_WHAT YOU WILL DO_
Repeat the records word for word, excluding any picture.

┌─ TASK DATA

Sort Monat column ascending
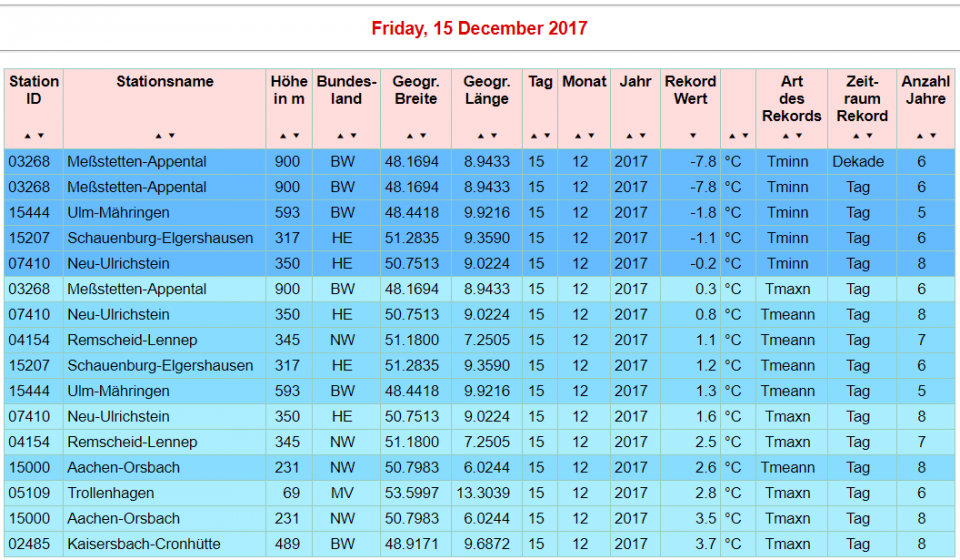This screenshot has width=960, height=560. [578, 136]
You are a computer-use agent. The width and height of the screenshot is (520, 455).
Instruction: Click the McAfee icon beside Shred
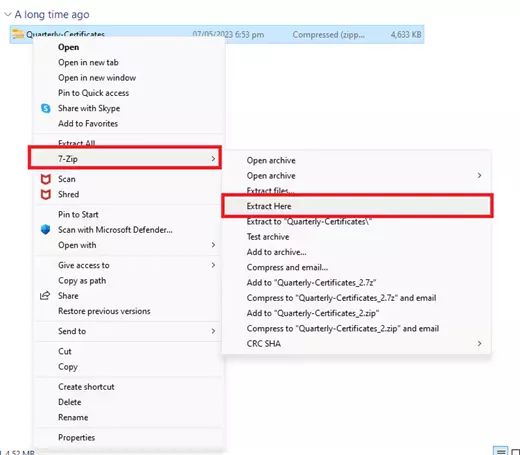click(46, 194)
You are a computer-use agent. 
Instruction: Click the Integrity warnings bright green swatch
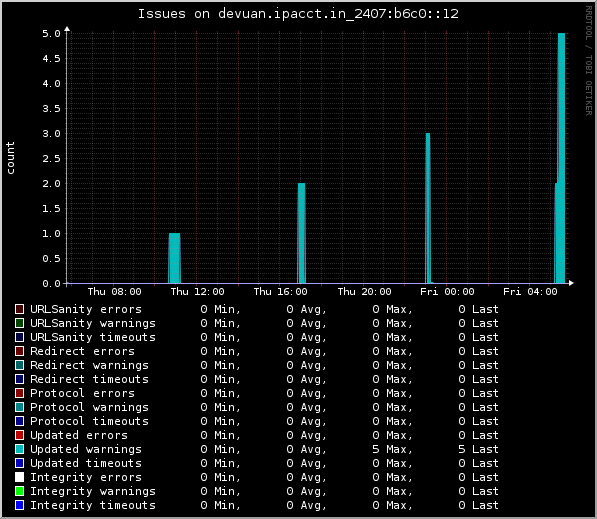point(19,491)
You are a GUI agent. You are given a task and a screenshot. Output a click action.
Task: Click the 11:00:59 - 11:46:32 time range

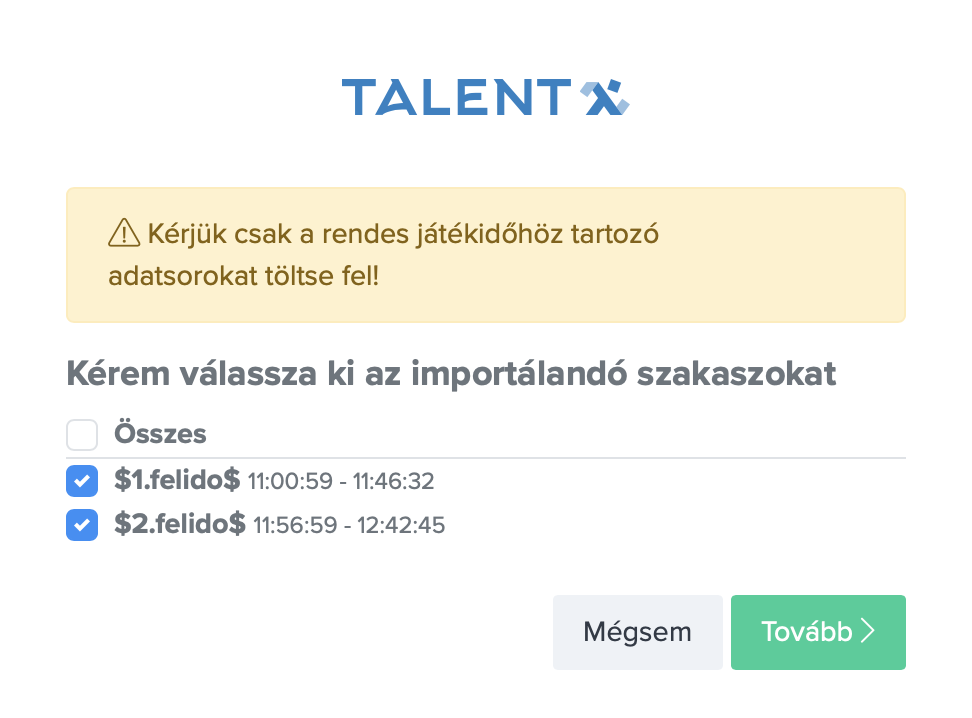[341, 482]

└─

_ANSWER TO THIS PROBLEM_
Sort Monat column ascending
This screenshot has width=960, height=560. [578, 136]
You are a computer-use agent. The width and height of the screenshot is (520, 455).
Instruction: Click the McAfee icon beside Shred
click(46, 194)
You are a computer-use agent. 
Instruction: Click the Integrity warnings bright green swatch
point(19,491)
You are a GUI agent. You are given a task and a screenshot. Output a click action.
Task: Click the 11:00:59 - 11:46:32 time range

[341, 482]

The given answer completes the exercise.